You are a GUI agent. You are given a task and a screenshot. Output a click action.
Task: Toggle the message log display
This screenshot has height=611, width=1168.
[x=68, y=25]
--
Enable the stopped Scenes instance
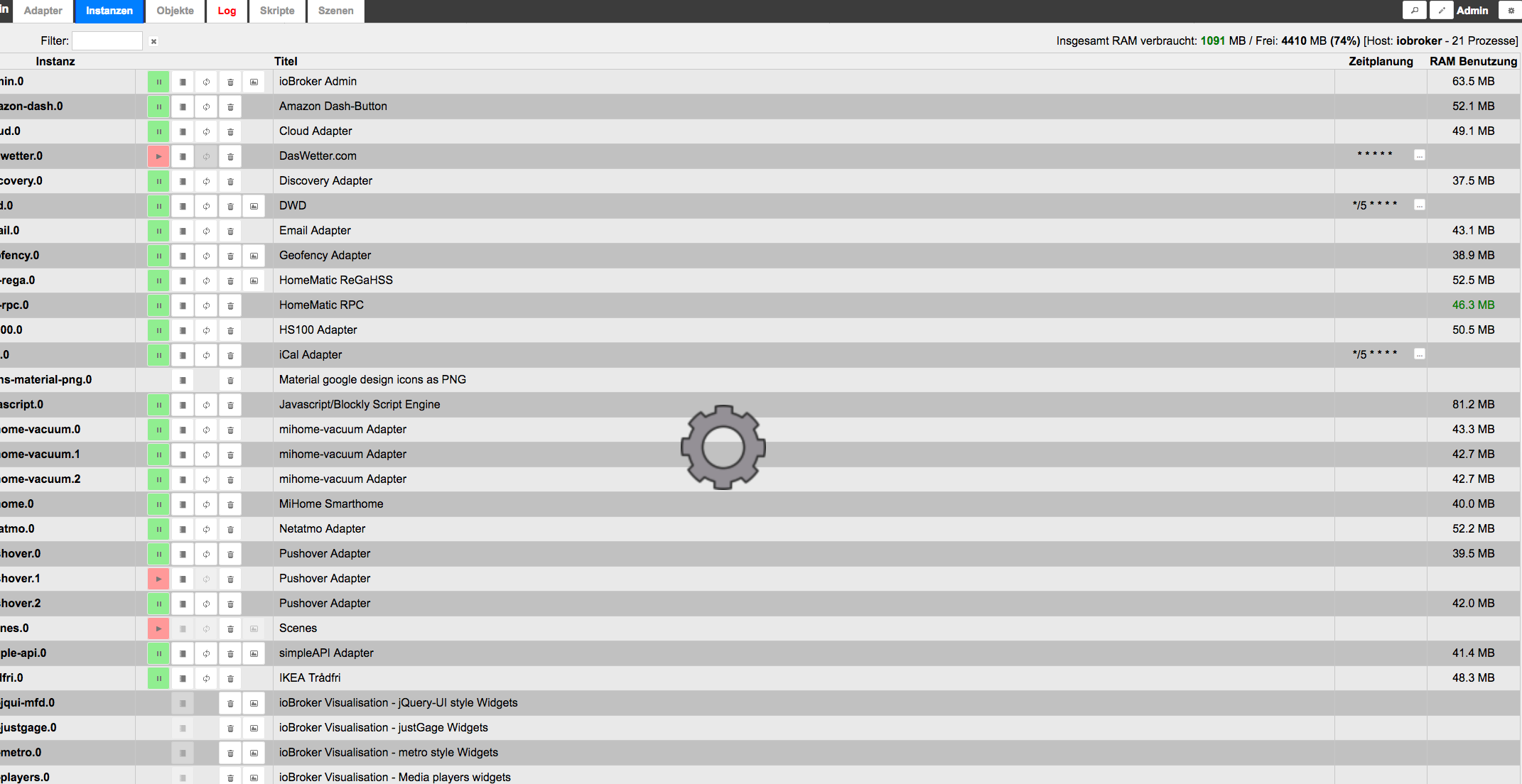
---
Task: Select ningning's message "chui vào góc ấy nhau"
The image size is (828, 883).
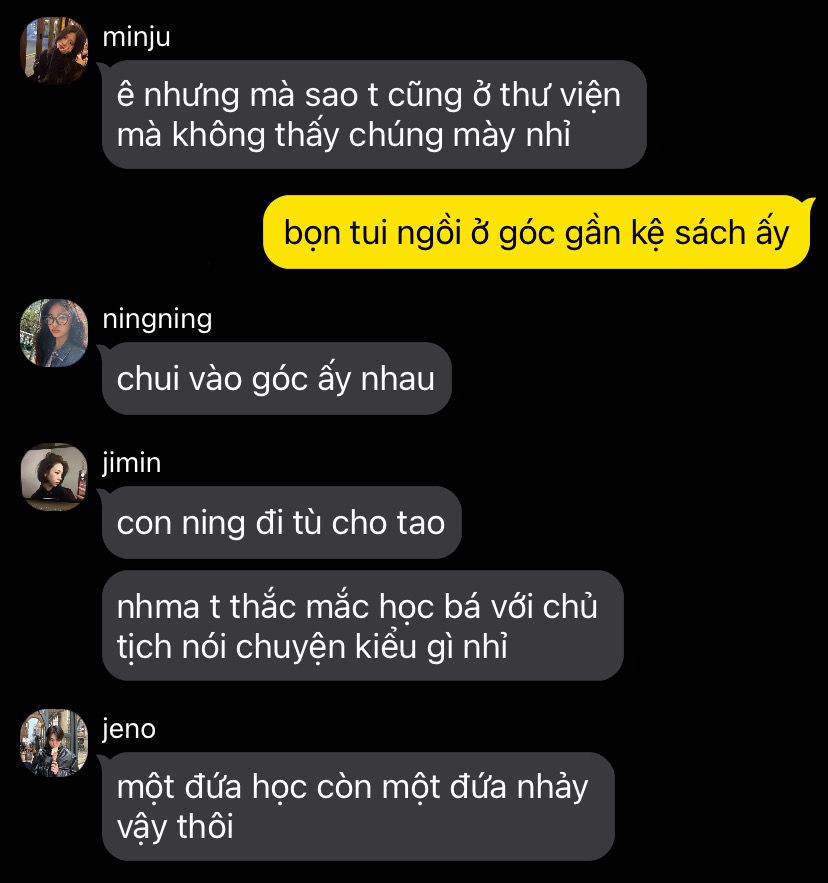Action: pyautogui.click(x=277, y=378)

#### [Instruction]
Echo the material from the line with "Task: Select ningning's" to the line with "Action: pyautogui.click(x=277, y=378)", both included, and leave out any pictures.

#### [Exercise response]
Task: Select ningning's message "chui vào góc ấy nhau"
The image size is (828, 883).
Action: pyautogui.click(x=277, y=378)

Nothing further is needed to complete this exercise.